So, IIUC you are removing all flags composing nohz_full= parameter in favor of a
unified NOHZ_FULL flag. 

I am very new to the code, and I am probably missing the whole picture, but I
actually think it's a good approach to keep them split for a couple reasons:
1 - They are easier to understand in code (IMHO): 
"This cpu should not do this, because it's not able to do WQ housekeeping" looks
better than "because it's not in DOMAIN or NOHZ_FULL housekeeping"

2 - They are simpler for using: 
Suppose we have this function that should run at a WQ, but we want to keep them
out of the isolated cpus. If we have the unified flags, we need to combine both
DOMAIN and NOHZ_FULL bitmasks, and then combine it again with something like
cpu_online_mask. It usually means allocating a new cpumask_t, and also freeing
it afterwards.
If we have a single WQ flag, we can avoid the allocation altogether by using
for_each_cpu_and(), making the code much simpler.

3 - It makes easier to compose new isolation modes:
In case the future requires a new isolation mode that also uses the types of
isolation we currently have implemented, it would be much easier to just compose
it with the current HK flags, instead of having to go through all usages and do
a cpumask_and() there.
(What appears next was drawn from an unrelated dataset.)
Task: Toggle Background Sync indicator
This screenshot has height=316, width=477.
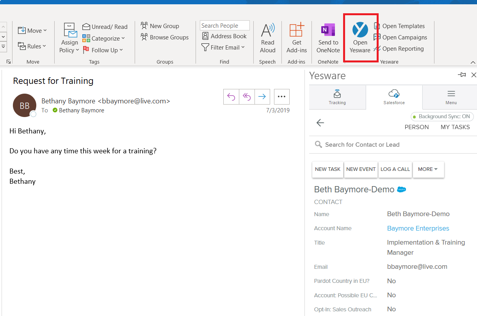Action: 442,117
Also, new isolation modes would make (2) worse.

What I am able see as a pro in "unified flag" side, is that getting all the
multiple flags doing their jobs should be a lot of trouble. 
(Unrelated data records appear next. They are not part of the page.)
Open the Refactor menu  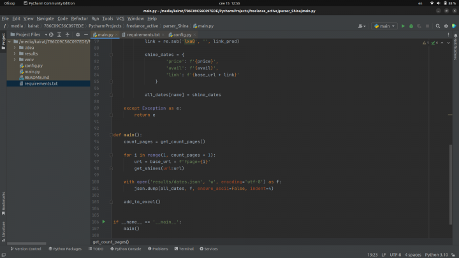point(80,18)
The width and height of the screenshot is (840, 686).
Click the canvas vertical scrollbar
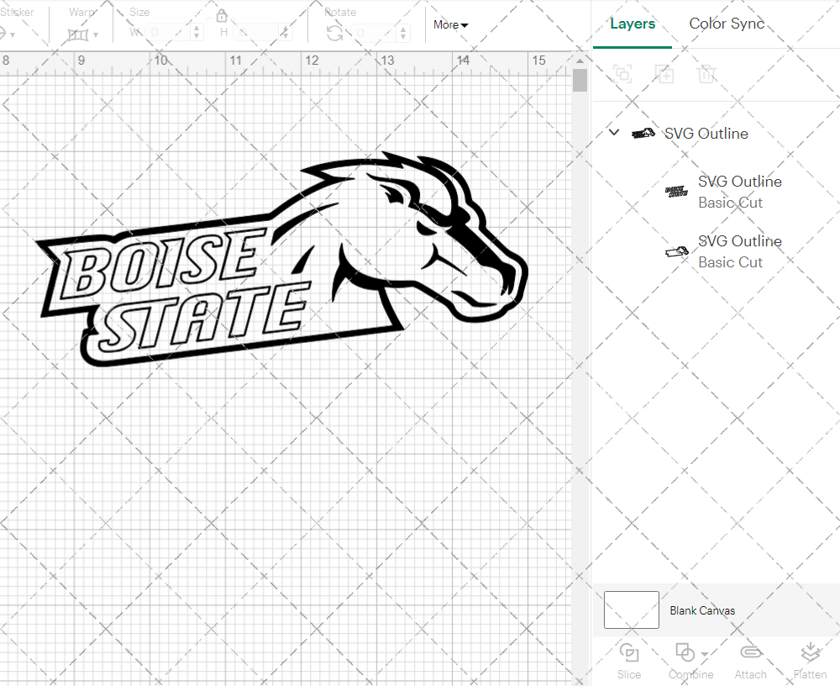[579, 80]
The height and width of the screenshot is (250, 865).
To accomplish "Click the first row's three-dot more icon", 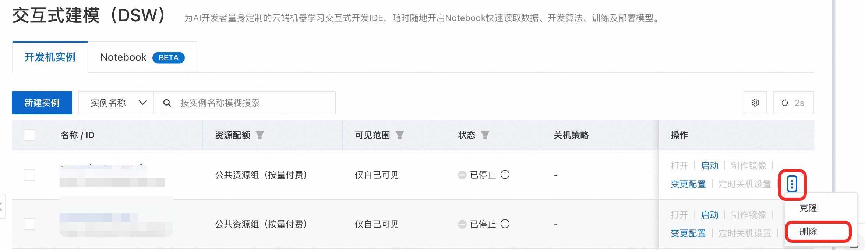I will (792, 184).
While I do understand you are much more experienced than me on that, and that
your decision is more likely to be better, I am unable to see the arguments that
helped you reach it. 

Could you please point them, so I can better understand the decision?

Best regards,
Leo
  
Frederic Weisbecker Nov. 29, 2022, 12:10 p.m. UTC | #5
On Fri, Oct 14, 2022 at 01:27:25PM -0300, Leonardo Brás wrote:
> Hello Frederic,
> 
> So, IIUC you are removing all flags composing nohz_full= parameter in favor of a
> unified NOHZ_FULL flag. 
> 
> I am very new to the code, and I am probably missing the whole picture, but I
> actually think it's a good approach to keep them split for a couple reasons:
> 1 - They are easier to understand in code (IMHO): 
> "This cpu should not do this, because it's not able to do WQ housekeeping" looks
> better than "because it's not in DOMAIN or NOHZ_FULL housekeeping"
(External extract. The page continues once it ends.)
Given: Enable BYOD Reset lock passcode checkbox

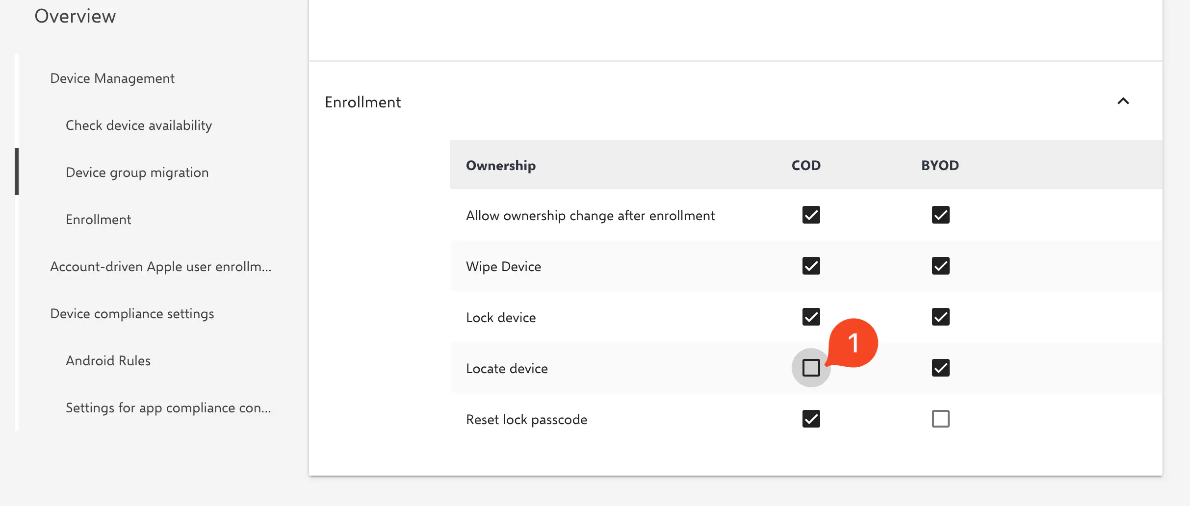Looking at the screenshot, I should [940, 419].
A comment above each site may solve that.

> 
> 2 - They are simpler for using: 
> Suppose we have this function that should run at a WQ, but we want to keep them
> out of the isolated cpus. If we have the unified flags, we need to combine both
> DOMAIN and NOHZ_FULL bitmasks, and then combine it again with something like
> cpu_online_mask. It usually means allocating a new cpumask_t, and also freeing
> it afterwards.
> If we have a single WQ flag, we can avoid the allocation altogether by using
> for_each_cpu_and(), making the code much simpler.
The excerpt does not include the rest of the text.